The morning after the election . . .

I’m feeling pretty discouraged right now.  I’ve been thinking about all the time I’ve wasted watching depressing and stressful news, much of which turned out to be wrong or at least irrelevant, and at all the time I spent worrying about “what if.”

I didn’t sleep last night.  At first I kept checking the election returns and calculating electoral votes, waiting, waiting, waiting for Hillary to pull ahead. Then when it became obvious that she wouldn’t, I began to think about all the implications of such an angry, violent, and bigoted man being permitted to represent the people of our country on the world stage.

And I fretted about the future of my grandchildren.

I normally begin every morning with the Today show and schedule around Nightly News. This morning I wondered if I’d ever watch another news program.

I wondered how I would explain my sadness to my oldest granddaughter, and what the world would be like when my youngest granddaughter, the one sleeping in my arms as I type this post, starts school, becomes a young woman, enters a career.

I wondered how I could go forward in any meaningful way, if I could do anything at all to make our troubled nation safer for her and her cousins.

Then I turned to Facebook, to see how my family and friends were taking the news.

My friend Cathy, an eternal optimist and a spiritual woman (could those be related?), wrote a long and thoughtful piece that contained these nuggets:

10) The silver lining feels far away.
11) But there has to be one because there always is.

19) You can only heal what you see. You can only heal what you feel. We are now seeing. I am now feeling.

I’m not quite there yet, but I offer her thoughts to you in case they might help somehow.

*PROVIDED MATERIAL*
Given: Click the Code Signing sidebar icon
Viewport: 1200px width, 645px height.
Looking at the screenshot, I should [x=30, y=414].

---

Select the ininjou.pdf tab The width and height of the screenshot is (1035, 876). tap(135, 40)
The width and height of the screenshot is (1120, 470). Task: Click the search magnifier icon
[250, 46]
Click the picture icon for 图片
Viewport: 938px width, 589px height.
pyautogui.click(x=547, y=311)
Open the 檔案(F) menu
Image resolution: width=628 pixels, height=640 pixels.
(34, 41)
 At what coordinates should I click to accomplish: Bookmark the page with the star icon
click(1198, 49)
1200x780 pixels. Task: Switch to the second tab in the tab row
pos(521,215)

*LIST OF TASKS*
- A) Give every numbered point that the election-morning post quotes from Cathy's piece, each with its number.
- B) In the records, reproduce every line between the one holding "Given: Click the Code Signing sidebar icon" and the one holding "Looking at the", both of those lines included.

*TASK-BY-TASK OUTPUTS*
- A)
10) The silver lining feels far away.
11) But there has to be one because there always is.
19) You can only heal what you see. You can only heal what you feel. We are now seeing. I am now feeling.

- B)
Given: Click the Code Signing sidebar icon
Viewport: 1200px width, 645px height.
Looking at the screenshot, I should [x=30, y=414].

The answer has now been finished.